WHAT YOU ARE ASKED TO DO =>
Set out every row below as a numbered list, leaving out any blank lines.
= = =
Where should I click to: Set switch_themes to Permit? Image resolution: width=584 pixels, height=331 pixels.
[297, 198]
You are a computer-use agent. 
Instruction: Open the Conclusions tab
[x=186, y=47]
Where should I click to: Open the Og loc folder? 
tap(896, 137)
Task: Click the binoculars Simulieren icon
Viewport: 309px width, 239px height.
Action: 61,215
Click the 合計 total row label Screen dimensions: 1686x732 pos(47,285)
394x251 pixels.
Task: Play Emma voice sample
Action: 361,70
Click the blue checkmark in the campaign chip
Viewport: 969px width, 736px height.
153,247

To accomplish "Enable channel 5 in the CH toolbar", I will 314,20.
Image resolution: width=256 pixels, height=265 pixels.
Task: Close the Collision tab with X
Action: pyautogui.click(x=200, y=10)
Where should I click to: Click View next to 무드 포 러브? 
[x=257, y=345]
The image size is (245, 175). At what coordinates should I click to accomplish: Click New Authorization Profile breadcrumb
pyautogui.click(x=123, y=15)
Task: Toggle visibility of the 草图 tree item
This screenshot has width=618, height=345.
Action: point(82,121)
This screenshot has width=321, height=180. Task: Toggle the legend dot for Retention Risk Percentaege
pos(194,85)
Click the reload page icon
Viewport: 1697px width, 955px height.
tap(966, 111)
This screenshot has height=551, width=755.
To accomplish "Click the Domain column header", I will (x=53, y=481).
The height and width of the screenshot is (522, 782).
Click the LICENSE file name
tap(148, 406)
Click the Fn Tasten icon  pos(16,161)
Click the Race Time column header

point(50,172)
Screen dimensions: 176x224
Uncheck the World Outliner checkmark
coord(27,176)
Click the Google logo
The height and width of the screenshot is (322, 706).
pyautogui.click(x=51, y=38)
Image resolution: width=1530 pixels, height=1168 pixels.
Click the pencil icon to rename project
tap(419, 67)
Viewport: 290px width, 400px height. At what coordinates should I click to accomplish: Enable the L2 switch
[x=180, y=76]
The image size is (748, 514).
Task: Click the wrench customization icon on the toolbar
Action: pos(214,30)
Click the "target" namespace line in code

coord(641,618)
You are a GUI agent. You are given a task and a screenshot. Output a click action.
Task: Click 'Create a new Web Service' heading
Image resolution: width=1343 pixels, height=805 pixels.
= = =
RESULT =>
1. Where should I click to: Set switch_themes to Permit? Image resolution: width=584 pixels, height=331 pixels.
2. [297, 198]
3. You are a computer-use agent. 
4. Instruction: Open the Conclusions tab
5. [x=186, y=47]
6. Where should I click to: Open the Og loc folder? 
7. tap(896, 137)
8. Task: Click the binoculars Simulieren icon
9. Viewport: 309px width, 239px height.
10. Action: 61,215
11. Click the 合計 total row label Screen dimensions: 1686x732 pos(47,285)
12. 394x251 pixels.
13. Task: Play Emma voice sample
14. Action: 361,70
15. Click the blue checkmark in the campaign chip
16. Viewport: 969px width, 736px height.
17. 153,247
18. To accomplish "Enable channel 5 in the CH toolbar", I will 314,20.
19. Image resolution: width=256 pixels, height=265 pixels.
20. Task: Close the Collision tab with X
21. Action: pyautogui.click(x=200, y=10)
22. Where should I click to: Click View next to 무드 포 러브? 
23. [x=257, y=345]
24. The image size is (245, 175). At what coordinates should I click to accomplish: Click New Authorization Profile breadcrumb
25. pyautogui.click(x=123, y=15)
26. Task: Toggle visibility of the 草图 tree item
27. This screenshot has width=618, height=345.
28. Action: point(82,121)
29. This screenshot has width=321, height=180. Task: Toggle the legend dot for Retention Risk Percentaege
30. pos(194,85)
31. Click the reload page icon
32. Viewport: 1697px width, 955px height.
33. tap(966, 111)
34. This screenshot has height=551, width=755.
35. To accomplish "Click the Domain column header", I will (x=53, y=481).
36. The height and width of the screenshot is (522, 782).
37. Click the LICENSE file name
38. tap(148, 406)
39. Click the Fn Tasten icon  pos(16,161)
40. Click the Race Time column header
41. point(50,172)
42. Screen dimensions: 176x224
43. Uncheck the World Outliner checkmark
44. coord(27,176)
45. Click the Google logo
46. The height and width of the screenshot is (322, 706).
47. pyautogui.click(x=51, y=38)
48. Image resolution: width=1530 pixels, height=1168 pixels.
49. Click the pencil icon to rename project
50. tap(419, 67)
51. Viewport: 290px width, 400px height. At what coordinates should I click to accomplish: Enable the L2 switch
52. [x=180, y=76]
53. The image size is (748, 514).
54. Task: Click the wrench customization icon on the toolbar
55. Action: pos(214,30)
56. Click the "target" namespace line in code
57. coord(641,618)
58. You are a GUI agent. You are given a task and a screenshot. Output a click action.
59. Task: Click 'Create a new Web Service' heading
60. Image resolution: width=1343 pixels, height=805 pixels.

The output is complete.